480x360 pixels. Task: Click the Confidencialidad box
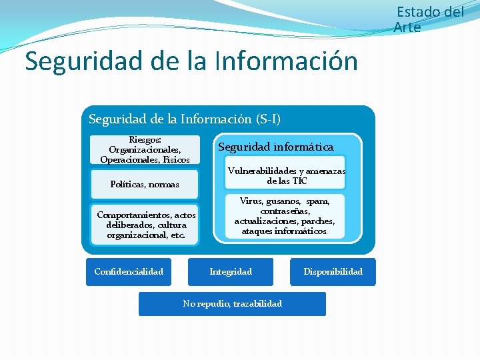[129, 272]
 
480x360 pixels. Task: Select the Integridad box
[231, 272]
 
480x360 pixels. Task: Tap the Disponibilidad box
[333, 272]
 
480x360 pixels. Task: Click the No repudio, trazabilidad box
[232, 304]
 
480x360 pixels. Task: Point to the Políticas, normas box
[145, 184]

Work instructions :: When you reach the line containing "480x360 pixels. Task: Click the No" in the listing, transcribe it and every line after it exactly, through the last line, and add nothing.

Completed task ::
480x360 pixels. Task: Click the No repudio, trazabilidad box
[232, 304]
 
480x360 pixels. Task: Point to the Políticas, normas box
[145, 184]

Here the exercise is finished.